Source excerpt:

- - - -

Yes, our scientists actually identified the play about three years ago up in Andrews County. There's a couple of private equity companies that have actually gone up there and drilled some pretty good wells. And so with that knowledge, we continue to push a long trend there and we found out, at a real low entry point, we found a similar play – or the similar depositional environment that we're able to acquire grassroot leasing at a real – really attractive price.
And so while for $11 billion, $12 billion company Diamondback, it's not going to be huge needle mover, but it's a nice piece of business for us and it's going to compete for capital given success. So it's still too premature to talk because we haven't and we're still on our assessment phase doing above-ground technical work, but look for us to provide more color on that as soon as we get results sometime this year.
Got it. All right, thank you.
Thank you. Our next question comes from the line of Gordon Douthat with Wells Fargo. Your line is open.
Hey good morning, everybody. Just another question on the dividend and kind of how you think that plays out over – as you built scale up to that 16-plus rig cadence, how do you look to balance kind of your growth profile with the free cash flow and returning capital longer term?
Well, the balance is always going to be how can we with some maximum rate we can grow at, at the same time maintaining our capital efficiencies and our cost margins. So we kind of have a natural governor on that, but the dividend is just a part of that overall return to shareholders. And like I said, once we get up to that 16 to 18 rigs, we've got multiple opportunities to return capital to investors beyond the dividend if that's the direction we go.
Okay. And just a question over in the Delaware. With a lot of the activity being in the upper – or the Wolfcamp A, just wanted to get your thoughts on the upper versus the lower given some of your tests that have been online for a bit longer since the last update. So just want to get your views on developing those two zones.
Yes, we'd say they're pretty competitive. We have a 3D seismic shoot coming across the whole acreage position that we should be able to access towards the middle of the year, which should help us landing spots throughout the whole acreage block. But upper and lower today seem very competitive.
Okay, thank you.
Thank you. Our next question comes from the line of Asit Sen with Bank of America Merrill Lynch. Your line is open. Asit, your line is open.
Can you hear me?
Yes, we can hear, Asit. We lost you again. Okay, the next question, operator?
Can you hear me?
Thank you. Our next question is from Derrick Whitfield with Stifel. Your line is open.
Good morning and congrats on a strong update. Circling back to your 2018 capital budget, what commodity price and services cost scenarios do the upper and lower bands of your CapEx reflect?
Yes. I mean, I'd say the upper end of the CapEx is a $60-plus world. I'd say the midpoint to lower end is where we are currently. Service costs, we're pretty conservative in assuming 12% overall well cost increase for the full year on the Midland side and 17% for the full year on the Delaware side. That's not happening necessarily in Q1. But if oil price stays where it is and where it's been the first 55 days of the year, we anticipate that some of the service guys are going to come calling for some price increases.

- - - -

Data listing:
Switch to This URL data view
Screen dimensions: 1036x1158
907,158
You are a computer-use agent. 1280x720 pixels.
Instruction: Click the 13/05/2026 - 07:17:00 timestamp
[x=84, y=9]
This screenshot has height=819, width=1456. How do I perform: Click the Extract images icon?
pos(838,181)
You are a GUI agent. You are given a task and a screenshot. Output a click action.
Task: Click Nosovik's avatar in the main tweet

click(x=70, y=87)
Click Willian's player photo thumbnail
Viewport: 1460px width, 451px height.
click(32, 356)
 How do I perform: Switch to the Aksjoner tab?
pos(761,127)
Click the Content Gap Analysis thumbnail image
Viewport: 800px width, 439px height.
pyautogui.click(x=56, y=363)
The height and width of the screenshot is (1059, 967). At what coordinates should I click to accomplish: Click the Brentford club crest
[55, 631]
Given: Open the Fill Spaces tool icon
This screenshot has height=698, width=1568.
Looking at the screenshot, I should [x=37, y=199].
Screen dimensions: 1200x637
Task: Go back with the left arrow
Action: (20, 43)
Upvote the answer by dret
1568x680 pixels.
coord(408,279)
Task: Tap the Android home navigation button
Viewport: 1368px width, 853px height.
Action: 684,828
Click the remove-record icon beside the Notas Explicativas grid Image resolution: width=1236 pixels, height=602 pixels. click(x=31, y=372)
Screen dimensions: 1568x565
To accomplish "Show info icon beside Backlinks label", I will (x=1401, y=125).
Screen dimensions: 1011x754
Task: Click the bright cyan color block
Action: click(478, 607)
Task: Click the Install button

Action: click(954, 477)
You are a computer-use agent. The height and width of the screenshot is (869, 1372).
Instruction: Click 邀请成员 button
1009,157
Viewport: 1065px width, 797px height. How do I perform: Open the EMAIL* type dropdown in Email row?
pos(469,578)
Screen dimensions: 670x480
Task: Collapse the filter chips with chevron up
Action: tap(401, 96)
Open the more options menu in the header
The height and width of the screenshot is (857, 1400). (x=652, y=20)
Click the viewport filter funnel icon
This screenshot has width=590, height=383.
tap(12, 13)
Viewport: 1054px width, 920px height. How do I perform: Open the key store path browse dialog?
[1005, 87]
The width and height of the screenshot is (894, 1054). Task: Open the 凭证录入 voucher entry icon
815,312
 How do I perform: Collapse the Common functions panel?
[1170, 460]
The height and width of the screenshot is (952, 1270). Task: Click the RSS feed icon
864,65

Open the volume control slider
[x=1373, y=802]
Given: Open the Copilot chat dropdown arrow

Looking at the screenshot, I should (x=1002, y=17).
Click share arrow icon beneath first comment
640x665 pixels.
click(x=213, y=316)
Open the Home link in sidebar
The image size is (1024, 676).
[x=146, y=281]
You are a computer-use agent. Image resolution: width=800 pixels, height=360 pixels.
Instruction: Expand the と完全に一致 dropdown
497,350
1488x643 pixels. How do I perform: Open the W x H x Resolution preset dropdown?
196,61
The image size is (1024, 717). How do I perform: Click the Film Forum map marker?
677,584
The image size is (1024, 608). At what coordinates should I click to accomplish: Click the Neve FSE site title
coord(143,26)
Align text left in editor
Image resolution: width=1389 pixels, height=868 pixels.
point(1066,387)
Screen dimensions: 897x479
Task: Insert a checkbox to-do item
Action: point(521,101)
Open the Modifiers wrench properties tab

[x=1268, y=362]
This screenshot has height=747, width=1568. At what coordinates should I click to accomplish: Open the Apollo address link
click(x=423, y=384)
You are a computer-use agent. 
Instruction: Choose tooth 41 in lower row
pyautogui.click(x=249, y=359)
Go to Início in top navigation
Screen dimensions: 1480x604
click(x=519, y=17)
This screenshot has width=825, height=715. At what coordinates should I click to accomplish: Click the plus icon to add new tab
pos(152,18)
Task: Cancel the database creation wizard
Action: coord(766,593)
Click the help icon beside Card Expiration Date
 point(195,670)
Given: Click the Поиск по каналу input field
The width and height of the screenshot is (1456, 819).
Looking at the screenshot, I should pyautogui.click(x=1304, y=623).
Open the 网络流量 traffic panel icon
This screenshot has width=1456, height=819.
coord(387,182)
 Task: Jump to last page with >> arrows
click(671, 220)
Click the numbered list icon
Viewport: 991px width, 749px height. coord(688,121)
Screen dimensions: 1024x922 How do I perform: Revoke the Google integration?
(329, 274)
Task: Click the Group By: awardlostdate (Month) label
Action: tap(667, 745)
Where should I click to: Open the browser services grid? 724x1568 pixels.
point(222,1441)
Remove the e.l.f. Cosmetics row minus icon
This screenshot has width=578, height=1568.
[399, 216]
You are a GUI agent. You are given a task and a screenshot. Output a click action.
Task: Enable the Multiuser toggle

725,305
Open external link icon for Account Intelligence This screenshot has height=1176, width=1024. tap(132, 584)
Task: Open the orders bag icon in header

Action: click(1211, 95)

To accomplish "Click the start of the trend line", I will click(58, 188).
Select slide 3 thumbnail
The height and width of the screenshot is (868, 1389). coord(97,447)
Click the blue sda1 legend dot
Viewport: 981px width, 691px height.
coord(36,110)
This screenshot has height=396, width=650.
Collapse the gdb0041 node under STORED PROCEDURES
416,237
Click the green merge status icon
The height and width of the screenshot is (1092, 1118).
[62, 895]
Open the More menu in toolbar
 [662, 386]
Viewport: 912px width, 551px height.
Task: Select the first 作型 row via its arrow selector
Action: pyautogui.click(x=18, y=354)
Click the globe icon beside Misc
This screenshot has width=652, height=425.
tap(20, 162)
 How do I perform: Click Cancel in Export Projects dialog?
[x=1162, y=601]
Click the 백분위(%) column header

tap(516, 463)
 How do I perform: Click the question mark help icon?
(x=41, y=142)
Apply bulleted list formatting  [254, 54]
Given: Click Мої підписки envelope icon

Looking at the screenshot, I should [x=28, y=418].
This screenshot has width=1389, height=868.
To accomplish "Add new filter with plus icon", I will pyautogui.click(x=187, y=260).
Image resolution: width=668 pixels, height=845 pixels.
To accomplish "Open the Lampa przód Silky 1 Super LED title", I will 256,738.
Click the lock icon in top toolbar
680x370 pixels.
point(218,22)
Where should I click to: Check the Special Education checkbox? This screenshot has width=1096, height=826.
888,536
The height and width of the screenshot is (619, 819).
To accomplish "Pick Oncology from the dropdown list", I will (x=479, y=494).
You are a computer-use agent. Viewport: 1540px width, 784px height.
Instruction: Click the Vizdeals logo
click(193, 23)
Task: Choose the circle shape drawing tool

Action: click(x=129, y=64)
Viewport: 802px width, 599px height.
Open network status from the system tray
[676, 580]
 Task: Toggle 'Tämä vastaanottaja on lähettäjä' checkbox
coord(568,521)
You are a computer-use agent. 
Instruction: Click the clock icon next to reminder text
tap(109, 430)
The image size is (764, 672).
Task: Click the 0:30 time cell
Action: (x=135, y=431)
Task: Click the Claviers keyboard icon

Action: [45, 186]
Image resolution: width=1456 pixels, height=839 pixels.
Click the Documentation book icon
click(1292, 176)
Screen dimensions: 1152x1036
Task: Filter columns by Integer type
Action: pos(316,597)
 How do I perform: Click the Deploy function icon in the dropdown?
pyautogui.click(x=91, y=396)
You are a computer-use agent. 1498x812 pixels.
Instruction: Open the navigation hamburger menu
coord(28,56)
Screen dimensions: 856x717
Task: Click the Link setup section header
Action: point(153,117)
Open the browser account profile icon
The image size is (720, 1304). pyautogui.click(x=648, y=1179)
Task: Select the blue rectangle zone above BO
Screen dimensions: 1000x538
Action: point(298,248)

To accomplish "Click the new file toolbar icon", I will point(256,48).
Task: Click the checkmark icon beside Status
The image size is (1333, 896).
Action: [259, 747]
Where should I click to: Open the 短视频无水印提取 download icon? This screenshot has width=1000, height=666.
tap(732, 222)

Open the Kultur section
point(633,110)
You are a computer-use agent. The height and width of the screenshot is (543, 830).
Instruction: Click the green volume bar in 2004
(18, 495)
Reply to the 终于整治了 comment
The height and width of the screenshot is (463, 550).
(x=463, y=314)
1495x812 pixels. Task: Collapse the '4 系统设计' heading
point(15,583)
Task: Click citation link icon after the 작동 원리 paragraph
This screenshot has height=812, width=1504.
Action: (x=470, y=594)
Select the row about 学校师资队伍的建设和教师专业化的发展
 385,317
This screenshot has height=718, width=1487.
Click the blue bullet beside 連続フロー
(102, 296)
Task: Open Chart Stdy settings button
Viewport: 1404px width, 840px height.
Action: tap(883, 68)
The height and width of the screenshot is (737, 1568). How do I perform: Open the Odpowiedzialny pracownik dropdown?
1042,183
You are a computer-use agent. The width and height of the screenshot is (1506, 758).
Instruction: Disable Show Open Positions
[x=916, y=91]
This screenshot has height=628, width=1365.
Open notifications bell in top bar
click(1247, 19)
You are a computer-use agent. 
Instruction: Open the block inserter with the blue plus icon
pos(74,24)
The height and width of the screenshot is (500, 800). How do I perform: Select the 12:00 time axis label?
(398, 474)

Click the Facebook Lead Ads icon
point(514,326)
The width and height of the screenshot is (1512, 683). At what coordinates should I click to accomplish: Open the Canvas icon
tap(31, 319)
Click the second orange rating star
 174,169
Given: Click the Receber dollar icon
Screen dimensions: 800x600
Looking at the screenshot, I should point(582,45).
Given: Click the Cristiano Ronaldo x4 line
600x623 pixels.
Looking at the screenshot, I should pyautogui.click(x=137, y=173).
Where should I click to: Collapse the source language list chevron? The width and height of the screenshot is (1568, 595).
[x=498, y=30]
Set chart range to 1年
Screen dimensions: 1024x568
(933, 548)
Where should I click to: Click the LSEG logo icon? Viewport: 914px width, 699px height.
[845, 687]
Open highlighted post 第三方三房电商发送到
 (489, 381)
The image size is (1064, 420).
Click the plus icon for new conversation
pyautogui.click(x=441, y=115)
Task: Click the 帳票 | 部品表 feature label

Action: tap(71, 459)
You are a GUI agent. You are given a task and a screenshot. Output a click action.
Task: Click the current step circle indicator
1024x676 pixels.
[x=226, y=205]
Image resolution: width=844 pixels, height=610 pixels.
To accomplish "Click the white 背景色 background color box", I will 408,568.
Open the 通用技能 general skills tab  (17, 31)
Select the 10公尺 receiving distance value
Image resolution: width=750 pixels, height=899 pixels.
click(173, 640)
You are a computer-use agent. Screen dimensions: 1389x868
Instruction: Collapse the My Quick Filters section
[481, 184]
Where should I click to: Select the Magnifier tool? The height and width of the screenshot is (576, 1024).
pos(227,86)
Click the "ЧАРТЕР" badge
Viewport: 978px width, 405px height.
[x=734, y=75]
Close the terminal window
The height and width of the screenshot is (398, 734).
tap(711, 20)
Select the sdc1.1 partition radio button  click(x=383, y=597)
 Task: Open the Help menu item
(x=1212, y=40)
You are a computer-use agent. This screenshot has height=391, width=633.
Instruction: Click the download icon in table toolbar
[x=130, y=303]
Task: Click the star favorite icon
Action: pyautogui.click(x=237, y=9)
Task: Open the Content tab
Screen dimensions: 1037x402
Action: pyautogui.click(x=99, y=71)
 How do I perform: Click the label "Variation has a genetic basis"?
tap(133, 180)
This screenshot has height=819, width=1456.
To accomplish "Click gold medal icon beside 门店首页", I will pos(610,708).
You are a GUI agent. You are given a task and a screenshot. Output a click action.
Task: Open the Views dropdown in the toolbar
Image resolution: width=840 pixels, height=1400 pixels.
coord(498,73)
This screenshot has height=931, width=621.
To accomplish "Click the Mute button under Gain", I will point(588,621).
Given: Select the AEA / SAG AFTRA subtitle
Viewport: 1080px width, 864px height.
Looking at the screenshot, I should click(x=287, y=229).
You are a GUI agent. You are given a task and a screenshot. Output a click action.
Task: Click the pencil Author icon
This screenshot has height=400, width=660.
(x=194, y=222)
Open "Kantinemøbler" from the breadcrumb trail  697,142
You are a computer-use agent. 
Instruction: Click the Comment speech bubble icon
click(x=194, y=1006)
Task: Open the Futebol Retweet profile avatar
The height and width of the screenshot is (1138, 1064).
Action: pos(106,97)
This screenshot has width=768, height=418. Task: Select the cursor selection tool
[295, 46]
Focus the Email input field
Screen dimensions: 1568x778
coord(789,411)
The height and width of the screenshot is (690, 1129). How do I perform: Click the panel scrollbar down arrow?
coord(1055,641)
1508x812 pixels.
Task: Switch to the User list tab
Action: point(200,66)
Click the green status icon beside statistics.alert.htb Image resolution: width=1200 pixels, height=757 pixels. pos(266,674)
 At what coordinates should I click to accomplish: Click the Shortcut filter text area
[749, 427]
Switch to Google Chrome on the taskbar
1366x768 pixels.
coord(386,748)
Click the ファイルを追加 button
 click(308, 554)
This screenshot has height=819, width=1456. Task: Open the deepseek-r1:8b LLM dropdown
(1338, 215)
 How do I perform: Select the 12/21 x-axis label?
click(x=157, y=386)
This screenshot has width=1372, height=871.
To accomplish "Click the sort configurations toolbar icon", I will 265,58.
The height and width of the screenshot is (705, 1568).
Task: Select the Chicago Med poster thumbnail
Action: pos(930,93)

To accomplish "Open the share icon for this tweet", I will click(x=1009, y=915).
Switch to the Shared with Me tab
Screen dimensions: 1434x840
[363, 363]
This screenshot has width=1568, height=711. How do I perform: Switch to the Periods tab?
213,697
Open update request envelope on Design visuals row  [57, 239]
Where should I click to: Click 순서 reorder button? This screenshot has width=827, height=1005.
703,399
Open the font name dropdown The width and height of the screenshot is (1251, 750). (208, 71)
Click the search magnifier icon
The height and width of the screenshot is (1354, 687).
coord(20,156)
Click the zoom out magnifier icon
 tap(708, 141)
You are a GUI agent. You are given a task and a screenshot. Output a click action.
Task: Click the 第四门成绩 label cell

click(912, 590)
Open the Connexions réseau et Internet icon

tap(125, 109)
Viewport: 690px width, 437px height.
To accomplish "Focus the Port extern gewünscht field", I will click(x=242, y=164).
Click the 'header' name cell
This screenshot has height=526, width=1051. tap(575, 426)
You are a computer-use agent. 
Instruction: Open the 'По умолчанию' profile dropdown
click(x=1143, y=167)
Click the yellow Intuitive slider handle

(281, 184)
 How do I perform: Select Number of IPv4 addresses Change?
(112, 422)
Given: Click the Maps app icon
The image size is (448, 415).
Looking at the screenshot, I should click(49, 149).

- - - -

Given problem: From the earnings call transcript, return everything from "Okay, thank you." down to "Asit, your line is open.", copied word for word. The items stand apart from the earnings call transcript and are unrelated to it.

Answer in full:
Okay, thank you.
Thank you. Our next question comes from the line of Asit Sen with Bank of America Merrill Lynch. Your line is open. Asit, your line is open.